Contrabando

Ângelo Alves

O passado fim-de-semana foi profícuo em declarações que, face ao aprofundamento da crise do capitalismo, demonstram muito do terrorismo ideológico e do contrabando de propaganda e desinformação que por aí anda. Referir-nos-emos apenas a duas delas.

A primeira roça a anedota. Christine Lagarde foi a Pequim dizer que a economia mundial «já não está à beira do precipício». Se gostássemos de humor negro diríamos que a Directora Geral do FMI tinha, em parte, razão. Isto porque se olharmos para a recessão no Japão, para as revisões profundamente em baixa das taxas de crescimento nos EUA e na UE e mesmo na China, poderemos dizer que a economia mundial já não está à beira do precipício… deu um passo em frente. Mas como a situação é séria e mexe com a vida de milhões de seres humanos, ficamo-nos pela constatação de que tais declarações tentam esconder que estamos em pleno aprofundamento da crise.

A segunda é mais «caseira» e situa-se no universo do disparate. Álvaro Santos Pereira foi a Coimbra a um encontro de estudantes de economia dizer que não pode haver crescimento económico com dívidas demasiado elevadas e que é por isso que a austeridade é tão importante. A novidade é que o ministro resolveu sustentar essa afirmação com uma leitura da «história» da economia portuguesa desde 2000, afirmando que desde essa altura Portugal não cresce economicamente e que esse é o problema.

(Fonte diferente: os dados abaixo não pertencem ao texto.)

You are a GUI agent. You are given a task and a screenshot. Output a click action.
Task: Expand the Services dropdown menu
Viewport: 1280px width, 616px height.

E tem razão! Também poderia ter afirmado que foi desde essa altura que o desemprego disparou de 7% (em 2002) para os 20% de hoje e que nesse período a dívida pública mais do que duplicou (de 54% para 116% do PIB) e o défice da balança de transacções deteriorou-se em 10%. Esqueceu-se foi de dizer porquê… é que esse período coincide com a entrada do euro na nossa economia. O mesmo euro que determinou o Pacto de Estabilidade, os PEC de Sócrates e o pacto de agressão a que agora estamos sujeitos. Então, das três uma, ou Álvaro Santos Pereira mudou, e vai propor já a dissolução da União Económica e Monetária e a rejeição do pacto de agressão, ou foi a Coimbra dizer disparates e baralhar a cabeça dos futuros economistas, ou então está feito um contrabandista político. Apostamos mais na última.